Namanya tak tersohor layaknya Sang Raja Hayam Wuruk, maupun Mahapatih Gajah Mada. Tetapi, Mpu Prapanca memiliki peran penting dalam perjalanan Kerajaan Majapahit, hingga akhirnya kisah kerajaan terbesar di Nusantara itu, terabadikan lewat karya sastranya. Kitab Negarakertagama, yang memuat catatan tentang Majapahit, menjadi salah satu karya Mpu Prapanca yang termasyhur hingga kini. Bahkan, selalu menjadi referensi untuk mempelajari tentang peradaban di masa lalu
Karya-karya sastranya, mencatat segala bentuk lika-liku kehidupan di masa Kerajaan Majapahit. Sejatinya ia bukanlah merupakan sastrawan tulen, melainkan juga sebagai pendeta agama Buddha. Dikisahkan dalam buku "Menuju Puncak Kemegahan Sejarah Kerajaan Majapahit " karya Slamet Muljana, Prapanca adalah sosok pembesar agama Buddha di Kerajaan Majapahit, pada pemerintahan Raja Hayam Wuruk yang bergelar Rajasanagara tahun 1365 Masehi.
Dikisahkan dalam buku "Menuju Puncak Kemegahan Sejarah Kerajaan Majapahit " karya Slamet Muljana, Prapanca adalah sosok pembesar agama Buddha di Kerajaan Majapahi, pada pemerintahan Raja Hayam Wuruk yang bergelar Rajasanagara tahun 1365 Masehi. Namun di balik kegemilangan karyanya, Prapanca adalah sosok yang dikisahkan kesepian sepeninggal dari istana dan kota. Ia hidup canggung di sebuah dusun dan kerap merasa sedih. Konon teman-temannya dahulu melupakannya, dan tidak pernah mengunjunginya. Prapanca merasa rugi, bahwa ia tidak dapat mendengar kata-kata dari baginda raja Majapahit. Dikisahkan ia menolak tinggal di kota dan justru meninggalkannya untuk hidup di dusun, lantaran adanya hinaan kaum bangsawan.
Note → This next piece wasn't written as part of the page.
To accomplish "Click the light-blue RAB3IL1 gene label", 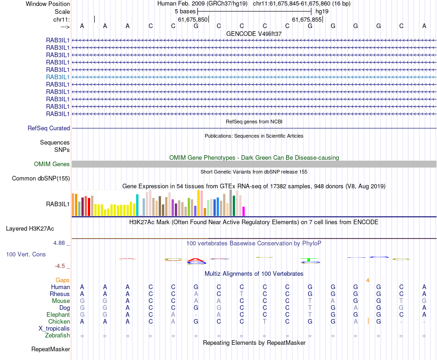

Hinaan yang dimaksud adalah fitnah dari kaum bangsawan yang menimpanya. Fitnah itu membuatnya harus keluar dari istana, padahal sebelumnya menjadi pembesar agama Buddha di Kerajaan Majapahit. Fitnah dari kaum bangsawan ini, didengar oleh Raja Majapahit yang berakibat pemecatan sebagai kepala urusan agama Budha di Keraton Majapahit. Namun belum diketahui siapa yang memfitnah Prapanca. Prapanca memilih untuk tinggal di dusun dan merasa kesepian. Hal ini diperparah dengan ketiadaan teman-temannya yang sama sekali tidak menjenguknya. Alhasil Prapanca memilih untuk bertapa menurut ajaran sang Buddha. Ia masuk ke dalam hutan untuk bertapa di lereng gunung.